Dataset entries
——

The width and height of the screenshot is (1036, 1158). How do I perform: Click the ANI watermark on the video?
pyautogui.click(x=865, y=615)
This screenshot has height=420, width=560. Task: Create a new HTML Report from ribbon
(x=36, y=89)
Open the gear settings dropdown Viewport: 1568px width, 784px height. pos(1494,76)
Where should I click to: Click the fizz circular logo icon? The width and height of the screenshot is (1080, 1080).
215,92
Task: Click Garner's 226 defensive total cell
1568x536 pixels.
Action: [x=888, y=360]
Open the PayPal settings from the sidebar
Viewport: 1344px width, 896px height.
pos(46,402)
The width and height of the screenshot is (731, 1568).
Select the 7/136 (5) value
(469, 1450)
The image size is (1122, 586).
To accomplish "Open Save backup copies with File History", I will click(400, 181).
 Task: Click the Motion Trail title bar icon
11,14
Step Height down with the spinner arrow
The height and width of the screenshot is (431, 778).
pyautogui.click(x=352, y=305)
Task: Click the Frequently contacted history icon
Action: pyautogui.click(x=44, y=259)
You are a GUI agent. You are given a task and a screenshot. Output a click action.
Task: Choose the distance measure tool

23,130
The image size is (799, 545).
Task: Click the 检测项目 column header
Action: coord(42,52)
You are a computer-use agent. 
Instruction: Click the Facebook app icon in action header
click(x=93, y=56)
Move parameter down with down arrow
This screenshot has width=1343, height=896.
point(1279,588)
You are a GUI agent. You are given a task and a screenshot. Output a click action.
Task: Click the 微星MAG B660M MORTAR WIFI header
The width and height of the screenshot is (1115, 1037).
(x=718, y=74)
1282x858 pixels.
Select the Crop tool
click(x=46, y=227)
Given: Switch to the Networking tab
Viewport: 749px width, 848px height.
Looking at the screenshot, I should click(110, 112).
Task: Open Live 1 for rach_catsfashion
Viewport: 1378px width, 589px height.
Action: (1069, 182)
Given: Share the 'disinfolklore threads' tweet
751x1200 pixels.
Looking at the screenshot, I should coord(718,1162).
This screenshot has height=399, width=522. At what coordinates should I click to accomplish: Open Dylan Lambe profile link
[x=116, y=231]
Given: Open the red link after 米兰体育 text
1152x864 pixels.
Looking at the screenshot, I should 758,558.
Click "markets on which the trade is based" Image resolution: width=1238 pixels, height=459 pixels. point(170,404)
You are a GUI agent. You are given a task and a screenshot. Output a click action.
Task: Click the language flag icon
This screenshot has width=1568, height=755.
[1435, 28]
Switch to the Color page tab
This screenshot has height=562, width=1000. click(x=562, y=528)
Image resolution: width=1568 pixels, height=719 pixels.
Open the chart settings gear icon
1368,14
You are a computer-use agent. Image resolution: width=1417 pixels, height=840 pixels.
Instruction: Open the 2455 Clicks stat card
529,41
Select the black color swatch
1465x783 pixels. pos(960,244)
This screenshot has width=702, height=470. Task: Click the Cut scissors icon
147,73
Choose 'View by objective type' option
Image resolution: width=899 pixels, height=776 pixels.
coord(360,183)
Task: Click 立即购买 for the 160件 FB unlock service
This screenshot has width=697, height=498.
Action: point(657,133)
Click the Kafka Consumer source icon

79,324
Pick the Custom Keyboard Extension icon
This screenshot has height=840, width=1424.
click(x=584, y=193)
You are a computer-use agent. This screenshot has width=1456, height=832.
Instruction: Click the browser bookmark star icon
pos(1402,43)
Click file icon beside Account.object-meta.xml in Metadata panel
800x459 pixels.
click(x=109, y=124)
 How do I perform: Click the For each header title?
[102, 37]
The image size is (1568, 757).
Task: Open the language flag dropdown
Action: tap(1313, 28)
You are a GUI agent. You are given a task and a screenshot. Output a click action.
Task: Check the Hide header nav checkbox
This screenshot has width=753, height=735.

——

*Work required*
Would you output, from the records above, exactly the run of lines that starts at the line containing "Task: Click the language flag icon" and ends at the line containing "Task: Click 立即购买", and only that run?

*Answer to this exercise*
Task: Click the language flag icon
This screenshot has width=1568, height=755.
[1435, 28]
Switch to the Color page tab
This screenshot has height=562, width=1000. click(x=562, y=528)
Image resolution: width=1568 pixels, height=719 pixels.
Open the chart settings gear icon
1368,14
You are a computer-use agent. Image resolution: width=1417 pixels, height=840 pixels.
Instruction: Open the 2455 Clicks stat card
529,41
Select the black color swatch
1465x783 pixels. pos(960,244)
This screenshot has width=702, height=470. Task: Click the Cut scissors icon
147,73
Choose 'View by objective type' option
Image resolution: width=899 pixels, height=776 pixels.
coord(360,183)
Task: Click 立即购买 for the 160件 FB unlock service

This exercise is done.